Where to drink now
The tax deadline has passed, and whether you are anticipating an audit or a refund, the yearly chore gives us all a good cause to have a drink. Sure, San Antonio’s many neighborhood bars can take care of that need, but why not pay homage to the possibilities of spring by going off the beaten path?

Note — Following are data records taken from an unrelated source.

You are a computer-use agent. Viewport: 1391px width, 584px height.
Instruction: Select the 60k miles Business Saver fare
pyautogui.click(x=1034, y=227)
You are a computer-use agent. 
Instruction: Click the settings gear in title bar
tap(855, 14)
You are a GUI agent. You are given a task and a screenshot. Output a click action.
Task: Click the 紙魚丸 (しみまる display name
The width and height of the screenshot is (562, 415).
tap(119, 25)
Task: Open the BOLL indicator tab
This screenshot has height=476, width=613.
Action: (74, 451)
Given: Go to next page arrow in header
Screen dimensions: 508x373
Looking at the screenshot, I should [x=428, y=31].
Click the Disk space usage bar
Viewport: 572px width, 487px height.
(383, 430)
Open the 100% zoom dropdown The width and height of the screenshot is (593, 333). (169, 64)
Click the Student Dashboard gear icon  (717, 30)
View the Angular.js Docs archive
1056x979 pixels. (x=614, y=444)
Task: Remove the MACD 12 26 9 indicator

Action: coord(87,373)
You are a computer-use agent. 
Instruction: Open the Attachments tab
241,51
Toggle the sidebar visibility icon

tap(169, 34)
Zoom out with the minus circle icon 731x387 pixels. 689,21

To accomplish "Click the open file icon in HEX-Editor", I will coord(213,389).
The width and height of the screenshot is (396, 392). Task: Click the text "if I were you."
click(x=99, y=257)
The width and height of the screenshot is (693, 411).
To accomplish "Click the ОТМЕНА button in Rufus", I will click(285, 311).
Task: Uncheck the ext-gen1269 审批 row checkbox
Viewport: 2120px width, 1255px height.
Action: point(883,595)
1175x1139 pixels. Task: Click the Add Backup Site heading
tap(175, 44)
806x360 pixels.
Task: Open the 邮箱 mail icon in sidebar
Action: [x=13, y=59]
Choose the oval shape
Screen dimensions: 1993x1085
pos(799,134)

Ranging from upscale cocktail meccas to down home dives, these five spots will all do the trick. Here’s to new beginnings.
Aquaduck Beer Garden
Location, as they say, is everything — something the owners of this indoor-outdoor space surely had in mind when they took root on the Southside off Mission Trail. Whimsically named after the Espalda Aquaduct, this spot takes an everyman approach to it brews. One won’t find beer nerds endlessly debating the relative merits of types of hops. Instead, they’ll discover an approachable selection of local craft brews, over-the-top micheladas, and frothy sugar bomb mimosas that all make a strong argument for living in the moment.
The Friendly Spot
Sure, a Southtown watering hole that has been around for a decade hardly qualifies as new. But a recent addition to the menu has given the place some fresh sparkle. Now, in addition to enjoying the stupefying selection of over 300 beers, guests can kick it up with equally friendly cocktails like margaritas and watermelon gin and tonics. It’s one of many reasons the neighborhood staple keeps packing them in.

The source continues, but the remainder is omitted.